Ich bewundere stets Profihandwerker, die ohne einen 3-maligen Ausflug in den Baumarkt eine Steckdose montieren können und das dazu erforderliche Handwerkszeug übersichtlich in einem kleinen Beautykoffer bereithalten. So ist es auch bei Schürmann. In fünf großen Kapiteln behandelt er die Leistungen des Sozialstaates zur Sozialversicherung (Arbeitsförderung, Kranken- und Pflegeversicherung, Renten- und Unfallversicherung), zur Familienförderung (Mutterschafts-, Eltern- und Kindergeld, Jugendhilfe, Wohngeld, Ausbildungsförderung, Unterhaltsvorschuss und Entschädigungsrecht), zur Existenzsicherung (Grundsicherung für Arbeitssuchende, Kinderzuschlag, Sozialhilfe) sowie den Regress des Sozialhilfeträgers. Für Familienrechtler bleibt keine Lücke.

Sorgfältig wird die Darstellung der einzelnen Leistungen mit einer historischen Vorstellung, der Angabe von Rechtsgrundlagen und Zuständigkeiten und weiterführenden Literaturangaben eingeleitet. Teilweise wird auch der Text einer Leistungsnorm wiedergegeben. Der Autor weiß, dass Juristen zwar Normen anwenden, sie aber ungern lesen.

Heinrich Schürmann ist Praktiker. Deshalb wird die Lektüre nicht langweilig. Leistungen und deren Voraussetzungen sind oft in übersichtlichen Tabellen zusammengestellt, das beschleunigt den Zugriff. Da die Übersichten aber nicht allein stehen, sondern durch Texte und teilweise Berechnungsbeispiele erläutert werden, liegt es in der Hand des Lesers, die Kenntnis eines Wertes abzugreifen oder das System einer Leistung verstehen zu wollen. Wenn letzteres der Fall ist, wird ihm der Text gefallen, da er juristisch exakt, aber auch dem eiligen Leser zugängig ist.

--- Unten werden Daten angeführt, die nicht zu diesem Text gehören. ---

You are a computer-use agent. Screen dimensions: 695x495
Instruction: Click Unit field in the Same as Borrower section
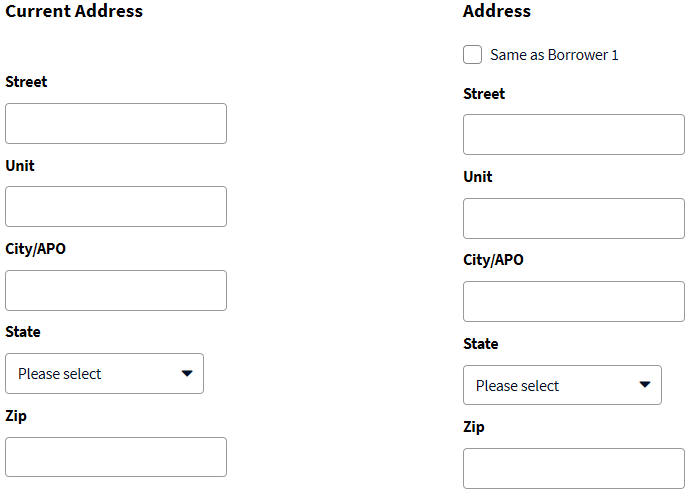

Im Zeitalter elektronischer Medien ist dem Buch, besonders dem Fachbuch, oft ein elender Tod vorausgesagt worden. Im Printmedium wird der durch die Verlinkung entstehende Vorteil des elektronischen Mediums durch Index und Querverweise kompensiert. Beides bietet das Buch in Premiumqualität. Man vermisst die elektronische Buchversion daher nicht. Des Lesers Wunsch ist allerdings des Autors Fluch. Bei der elektronischen Version erwartet der Konsument eine immerwährende Aktualität. Diese zu liefern ist für einen Autor quälend. Deswegen hoffe ich als Leser, dass das Buch regelmäßig neu aufgelegt und dadurch aktualisiert wird, auch ganz ohne Elektronik. Zusammengefasst: 5 „Likes“ für das Buch, das jedem Familienrechtler Pflichtlektüre sein müsste.